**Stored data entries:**
::::::

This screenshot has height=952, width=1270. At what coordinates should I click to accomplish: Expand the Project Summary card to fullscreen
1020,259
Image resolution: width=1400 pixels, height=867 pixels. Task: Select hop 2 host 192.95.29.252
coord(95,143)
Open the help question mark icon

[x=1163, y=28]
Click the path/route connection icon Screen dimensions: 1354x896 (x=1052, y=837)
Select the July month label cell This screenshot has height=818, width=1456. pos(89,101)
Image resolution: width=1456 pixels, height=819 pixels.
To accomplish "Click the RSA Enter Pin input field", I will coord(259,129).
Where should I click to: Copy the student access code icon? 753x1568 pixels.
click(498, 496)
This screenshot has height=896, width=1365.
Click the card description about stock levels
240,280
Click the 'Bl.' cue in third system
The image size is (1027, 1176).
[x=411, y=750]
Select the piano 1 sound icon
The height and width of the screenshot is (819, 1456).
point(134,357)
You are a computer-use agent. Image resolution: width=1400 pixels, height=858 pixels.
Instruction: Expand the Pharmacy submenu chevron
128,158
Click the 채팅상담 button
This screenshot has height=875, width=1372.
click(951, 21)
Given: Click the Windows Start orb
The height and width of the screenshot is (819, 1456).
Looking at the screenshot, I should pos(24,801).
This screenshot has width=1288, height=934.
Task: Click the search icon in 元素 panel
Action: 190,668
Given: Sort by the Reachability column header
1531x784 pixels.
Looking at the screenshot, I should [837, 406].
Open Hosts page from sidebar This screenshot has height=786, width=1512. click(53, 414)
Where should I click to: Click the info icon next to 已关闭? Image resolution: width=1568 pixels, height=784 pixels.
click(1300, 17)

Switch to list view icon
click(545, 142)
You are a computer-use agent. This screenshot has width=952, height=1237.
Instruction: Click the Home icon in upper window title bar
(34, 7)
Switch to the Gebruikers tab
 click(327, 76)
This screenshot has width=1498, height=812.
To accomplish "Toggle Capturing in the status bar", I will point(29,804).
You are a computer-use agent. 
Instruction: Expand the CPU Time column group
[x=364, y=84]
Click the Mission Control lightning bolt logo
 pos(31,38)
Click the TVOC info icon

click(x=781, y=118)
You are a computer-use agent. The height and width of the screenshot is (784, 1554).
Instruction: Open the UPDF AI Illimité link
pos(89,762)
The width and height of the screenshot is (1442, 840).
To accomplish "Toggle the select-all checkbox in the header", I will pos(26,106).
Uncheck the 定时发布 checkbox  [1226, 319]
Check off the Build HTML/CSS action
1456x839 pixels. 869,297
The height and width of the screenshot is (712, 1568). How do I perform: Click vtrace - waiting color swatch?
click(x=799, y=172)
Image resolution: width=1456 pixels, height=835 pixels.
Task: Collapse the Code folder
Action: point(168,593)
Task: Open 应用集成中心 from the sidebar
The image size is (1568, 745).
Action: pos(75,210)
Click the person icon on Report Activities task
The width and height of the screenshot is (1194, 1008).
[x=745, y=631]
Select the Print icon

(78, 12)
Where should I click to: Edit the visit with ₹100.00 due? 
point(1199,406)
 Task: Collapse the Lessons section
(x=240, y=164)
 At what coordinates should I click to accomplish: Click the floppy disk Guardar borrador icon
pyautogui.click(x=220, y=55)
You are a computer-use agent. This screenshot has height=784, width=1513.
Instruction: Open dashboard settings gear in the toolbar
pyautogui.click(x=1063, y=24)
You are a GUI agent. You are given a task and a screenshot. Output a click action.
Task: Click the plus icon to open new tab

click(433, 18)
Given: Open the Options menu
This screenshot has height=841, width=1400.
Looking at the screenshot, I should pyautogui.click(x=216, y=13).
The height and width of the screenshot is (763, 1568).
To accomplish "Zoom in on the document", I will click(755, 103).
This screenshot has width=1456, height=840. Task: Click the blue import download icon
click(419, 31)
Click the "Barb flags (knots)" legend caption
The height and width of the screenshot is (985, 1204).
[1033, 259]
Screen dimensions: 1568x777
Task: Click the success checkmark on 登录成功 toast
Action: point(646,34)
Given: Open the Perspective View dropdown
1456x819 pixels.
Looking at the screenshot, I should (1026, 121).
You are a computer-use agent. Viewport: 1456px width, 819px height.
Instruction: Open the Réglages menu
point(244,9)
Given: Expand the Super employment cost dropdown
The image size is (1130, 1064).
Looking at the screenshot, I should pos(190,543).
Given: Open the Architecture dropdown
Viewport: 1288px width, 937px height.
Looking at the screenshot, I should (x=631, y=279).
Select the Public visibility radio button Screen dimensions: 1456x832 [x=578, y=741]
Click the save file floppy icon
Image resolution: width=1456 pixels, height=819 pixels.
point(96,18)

::::::

**EXERCISE AIM:**
Please restate the records in full, word for word.

**RESPONSE TO THE TASK:**
This screenshot has height=952, width=1270. At what coordinates should I click to accomplish: Expand the Project Summary card to fullscreen
1020,259
Image resolution: width=1400 pixels, height=867 pixels. Task: Select hop 2 host 192.95.29.252
coord(95,143)
Open the help question mark icon

[x=1163, y=28]
Click the path/route connection icon Screen dimensions: 1354x896 (x=1052, y=837)
Select the July month label cell This screenshot has height=818, width=1456. pos(89,101)
Image resolution: width=1456 pixels, height=819 pixels.
To accomplish "Click the RSA Enter Pin input field", I will coord(259,129).
Where should I click to: Copy the student access code icon? 753x1568 pixels.
click(498, 496)
This screenshot has height=896, width=1365.
Click the card description about stock levels
240,280
Click the 'Bl.' cue in third system
The image size is (1027, 1176).
[x=411, y=750]
Select the piano 1 sound icon
The height and width of the screenshot is (819, 1456).
point(134,357)
You are a computer-use agent. Image resolution: width=1400 pixels, height=858 pixels.
Instruction: Expand the Pharmacy submenu chevron
128,158
Click the 채팅상담 button
This screenshot has height=875, width=1372.
click(951, 21)
Given: Click the Windows Start orb
The height and width of the screenshot is (819, 1456).
Looking at the screenshot, I should pos(24,801).
This screenshot has width=1288, height=934.
Task: Click the search icon in 元素 panel
Action: 190,668
Given: Sort by the Reachability column header
1531x784 pixels.
Looking at the screenshot, I should [837, 406].
Open Hosts page from sidebar This screenshot has height=786, width=1512. click(53, 414)
Where should I click to: Click the info icon next to 已关闭? Image resolution: width=1568 pixels, height=784 pixels.
click(1300, 17)

Switch to list view icon
click(545, 142)
You are a computer-use agent. This screenshot has width=952, height=1237.
Instruction: Click the Home icon in upper window title bar
(34, 7)
Switch to the Gebruikers tab
 click(327, 76)
This screenshot has width=1498, height=812.
To accomplish "Toggle Capturing in the status bar", I will point(29,804).
You are a computer-use agent. 
Instruction: Expand the CPU Time column group
[x=364, y=84]
Click the Mission Control lightning bolt logo
 pos(31,38)
Click the TVOC info icon

click(x=781, y=118)
You are a computer-use agent. The height and width of the screenshot is (784, 1554).
Instruction: Open the UPDF AI Illimité link
pos(89,762)
The width and height of the screenshot is (1442, 840).
To accomplish "Toggle the select-all checkbox in the header", I will pos(26,106).
Uncheck the 定时发布 checkbox  [1226, 319]
Check off the Build HTML/CSS action
1456x839 pixels. 869,297
The height and width of the screenshot is (712, 1568). How do I perform: Click vtrace - waiting color swatch?
click(x=799, y=172)
Image resolution: width=1456 pixels, height=835 pixels.
Task: Collapse the Code folder
Action: point(168,593)
Task: Open 应用集成中心 from the sidebar
The image size is (1568, 745).
Action: pos(75,210)
Click the person icon on Report Activities task
The width and height of the screenshot is (1194, 1008).
[x=745, y=631]
Select the Print icon

(78, 12)
Where should I click to: Edit the visit with ₹100.00 due? 
point(1199,406)
 Task: Collapse the Lessons section
(x=240, y=164)
 At what coordinates should I click to accomplish: Click the floppy disk Guardar borrador icon
pyautogui.click(x=220, y=55)
You are a computer-use agent. This screenshot has height=784, width=1513.
Instruction: Open dashboard settings gear in the toolbar
pyautogui.click(x=1063, y=24)
You are a GUI agent. You are given a task and a screenshot. Output a click action.
Task: Click the plus icon to open new tab

click(433, 18)
Given: Open the Options menu
This screenshot has height=841, width=1400.
Looking at the screenshot, I should pyautogui.click(x=216, y=13).
The height and width of the screenshot is (763, 1568).
To accomplish "Zoom in on the document", I will click(755, 103).
This screenshot has width=1456, height=840. Task: Click the blue import download icon
click(419, 31)
Click the "Barb flags (knots)" legend caption
The height and width of the screenshot is (985, 1204).
[1033, 259]
Screen dimensions: 1568x777
Task: Click the success checkmark on 登录成功 toast
Action: point(646,34)
Given: Open the Perspective View dropdown
1456x819 pixels.
Looking at the screenshot, I should (1026, 121).
You are a computer-use agent. Viewport: 1456px width, 819px height.
Instruction: Open the Réglages menu
point(244,9)
Given: Expand the Super employment cost dropdown
The image size is (1130, 1064).
Looking at the screenshot, I should pos(190,543).
Given: Open the Architecture dropdown
Viewport: 1288px width, 937px height.
Looking at the screenshot, I should (x=631, y=279).
Select the Public visibility radio button Screen dimensions: 1456x832 [x=578, y=741]
Click the save file floppy icon
Image resolution: width=1456 pixels, height=819 pixels.
point(96,18)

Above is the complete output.